Just as the future was looking brighter (if not brilliant) for the Byzantine Empire, Andronicus III died in 1341. He was succeeded by his nine-year-old son John V, and civil war soon broke out over who was to be his regent. By the time it ended in 1347, both Bulgaria and Serbia had made gains at the expense of the Empire, the latter expanding to the Aegean Sea and cutting the Empire's territory in two. That same year the Black Death arrived, devastating the Empire's mainly urban population. Civil war broke out again in 1351. By 1354 the Serb Emperor Dushan had pushed his conquests all the way to the Duchy of Athens and the Ottoman Emirate had gained its first foothold in Europe, at Gallipoli. The Serbian Empire broke up on Dushan's death in 1355, but  the Byzantine Empire was too weak to retake much of it. Meanwhile, Genoa and Venice fought over the Byzantine islands, and the Ottoman Turks relentlessly expanded into the Balkans. In 1387, the Turks took Thessalonica, the second city of the Empire, and by 1402 only Constantinople, a few Aegean islands, and Morea in the South were left. But in 1403 Thessalonica and some other lands were restored following the crushing defeat of the Ottoman Sultan by Timur the Lame. The Ottoman attacks soon resumed, however, and in 1430 Thessalonica, whose defence had been left to the Venetians since 1423, finally fell. Surprisingly, the Despotate of Morea was expanding at this time, and swallowed up the Latin Principality of Achea in 1432. It was from here that the Empire's last successful military action was launched in 1444: an invasion of the Ottoman Empire in conjunction with a last Crusade of Serbs, Hungarians and Venetians. The Byzantine army forced the Duchy of Athens to submit and occupied Thessaly in 1445. But the next year they were defeated by the Ottomans (who had also defeated the Crusaders) and chased back into the Morea. The end of the Empire followed in 1453 when the 1000-year-old land walls of Constantinople were breached for the first time, by Turkish cannon.

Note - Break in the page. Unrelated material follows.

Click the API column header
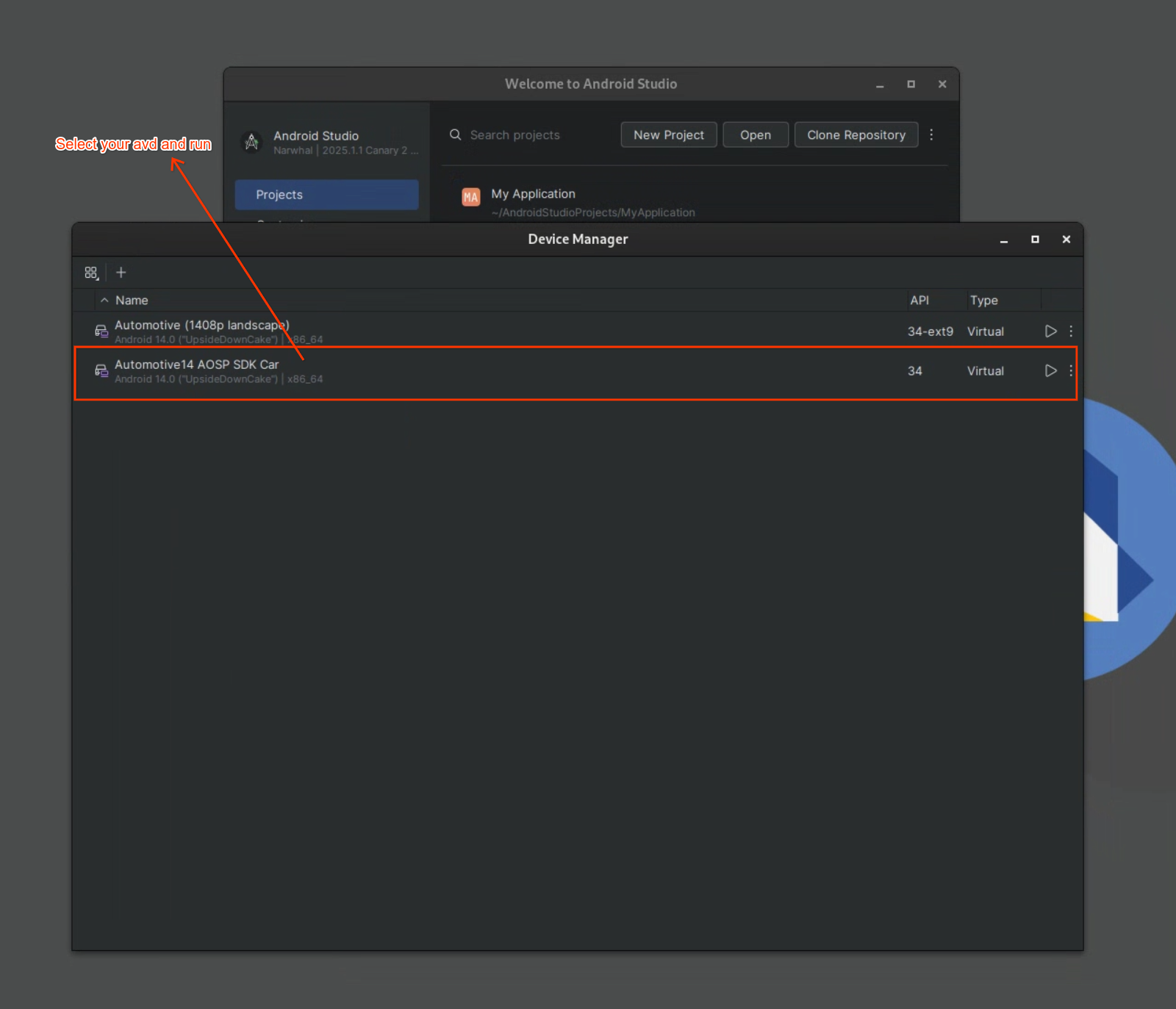The width and height of the screenshot is (1176, 1009). (919, 301)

The Declining Empires: Summary Maps


The preceding maps illustrated the dramatic ups and downs of the Roman Empire's decline over four centuries: the Empire in the West from 358 to 754, and the Byzantine Empire from 1045 to 1453. This map summarizes those periods by showing the areas that were in the respective Empires for most of the preceding nine maps. The results are probably not surprising, but at least in the case of the Byzantine Empire, the unity of the territory is only barely achieved (by counting vassal territories with a weighting of a half).